Which employee group is most likely to quit?

These in-demand workers will need more flexibility than others

Which employee group is most likely to quit?

Which group of workers is more inclined to quit their jobs?

IT, according to a global survey by Gartner: This group has a 10.2-per-cent lower intent to stay than non-IT employees — the lowest out of all corporate functions.

“While talent retention is a common C-level concern, CIOs are at the epicenter, with a huge chunk of their workforce at risk,” says Graham Waller, vice president and distinguished analyst at Gartner.

“We’ve heard of IT organizations implementing back-to-the-office policies only to face mass resignations and have to reverse course. CIOs may need to advocate for more flexibility in work design than the rest of the enterprise, as IT employees are more likely to leave, in greater demand and more adept at remote working than most other employees.”

Two in five workers likely to look for a new job if their employer mandates a return to the office full time, finds a separate survey.

Globally, only 29.1 per cent of IT workers have “high intent” to stay with their current employer, and the number is much lower in Asia (19.6 per cent), Australia and New Zealand (23.6 per cent) and Latin America (26.9 per cent). Even in Europe, the best performing region, only four in 10 IT workers (38.8 per cent) have high intent to stay.

The IT talent retention challenge varies by age group and region, says Gartner. For example, IT workers under 30 are two-and-a-half times less likely to stay than those over 50. Only 19.9 per cent of IT workers who are 18 to 29 have a high likelihood to stay, compared to 48.1 per cent of those aged 50 to 70 years old, finds the survey of 18,000 employees in 40 countries in late 2021, including 1,755 employees in the IT function.

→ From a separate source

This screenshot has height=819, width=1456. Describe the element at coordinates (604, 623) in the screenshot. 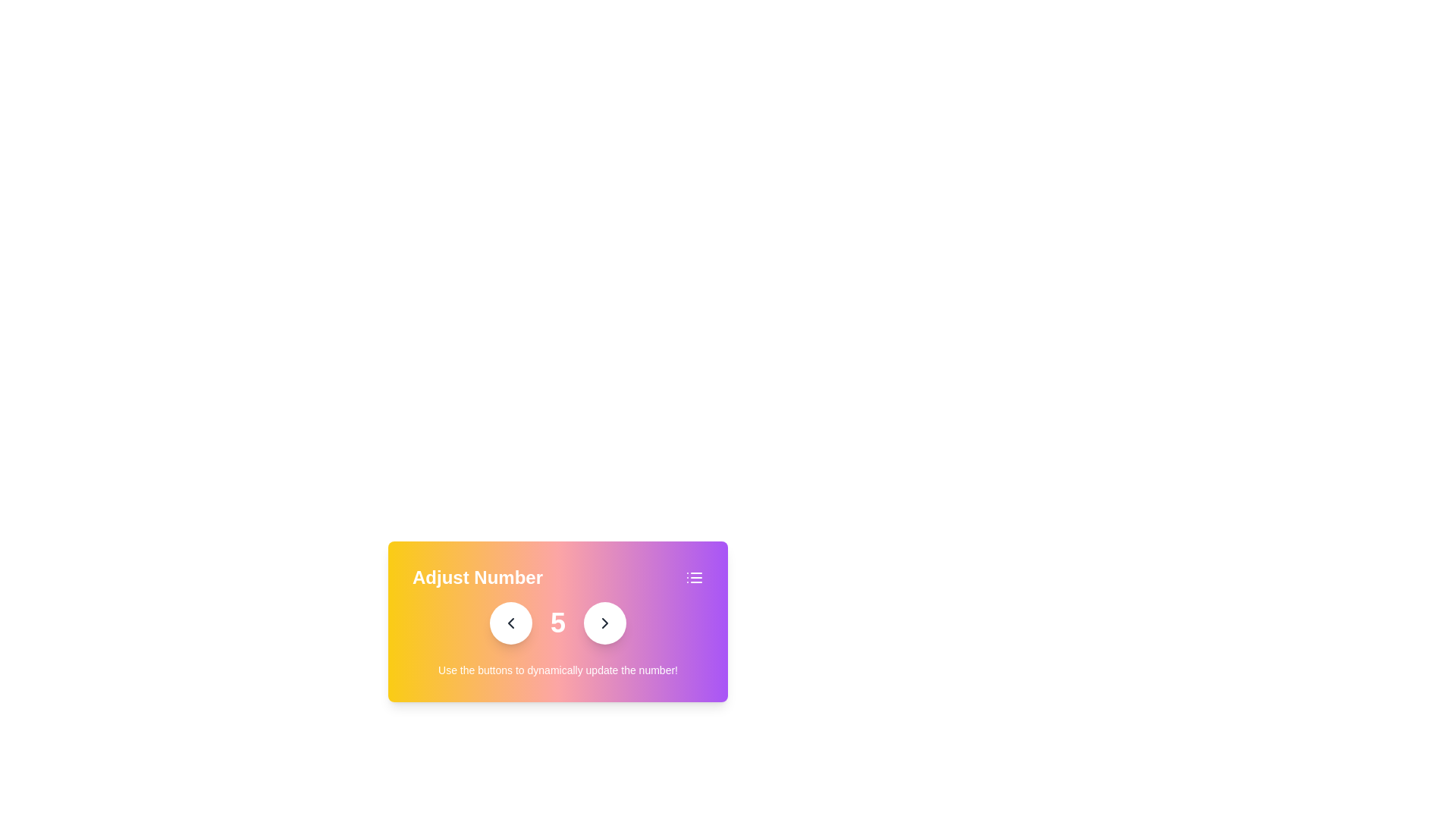

I see `the right-pointing chevron icon within the circular button located towards the bottom-right of the gradient-colored panel` at that location.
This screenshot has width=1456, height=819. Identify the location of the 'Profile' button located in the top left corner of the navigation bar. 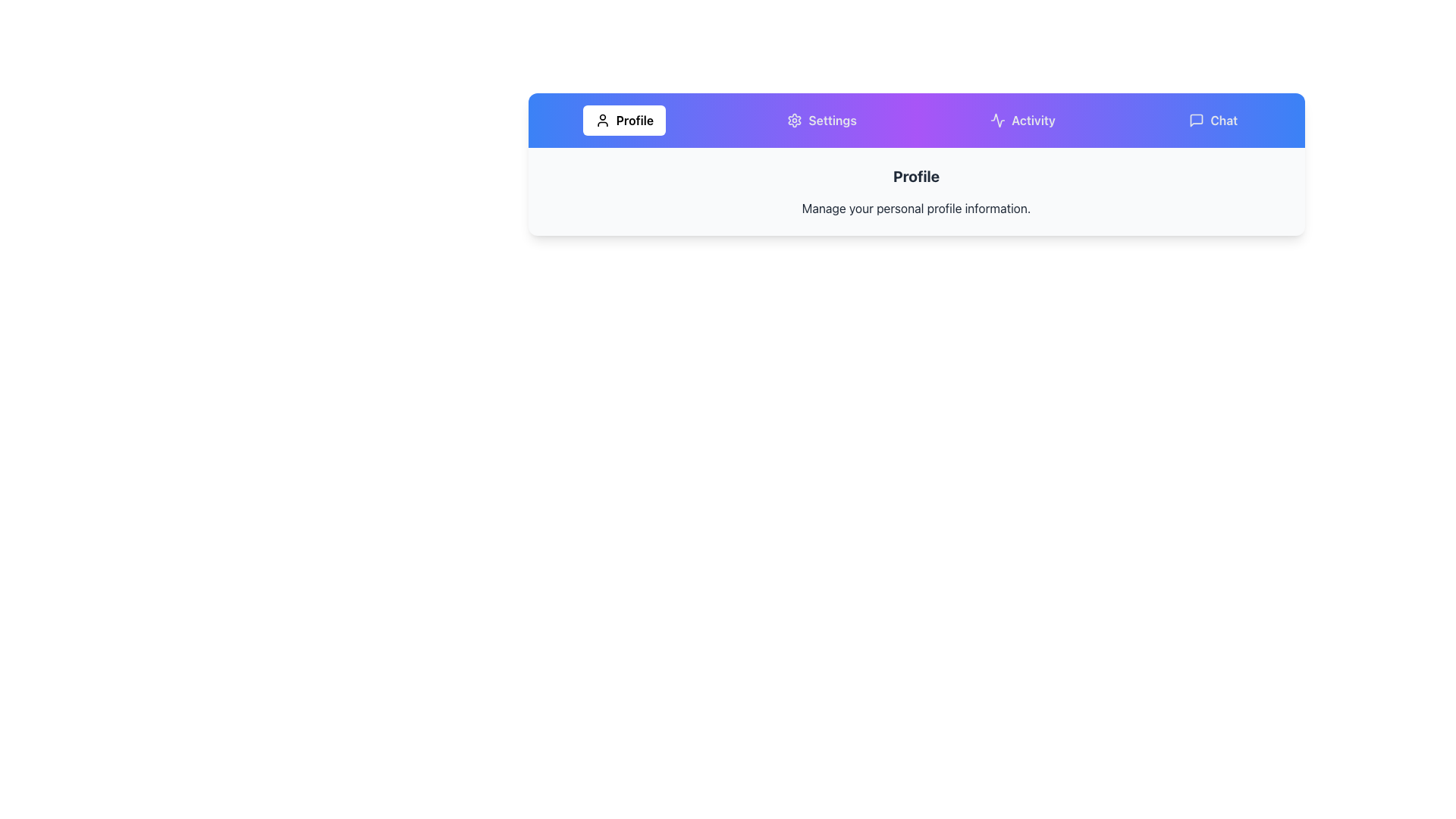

“CIOs who adopt a human-centric work design will out-hire, out-retain and out-perform those that revert back to industrial-era work paradigms,” says Waller.

Nearly two in five (38 per cent) Canadians say that having full flexibility at work is the best working model for their team, according to a previous report.

The best eight IT and tech jobs in 2022, according to Randstad, are: developer/programmer, IT project manager, business analyst, cloud architect, network engineer, software analyst/architect, quality assurance analyst, and business system analyst.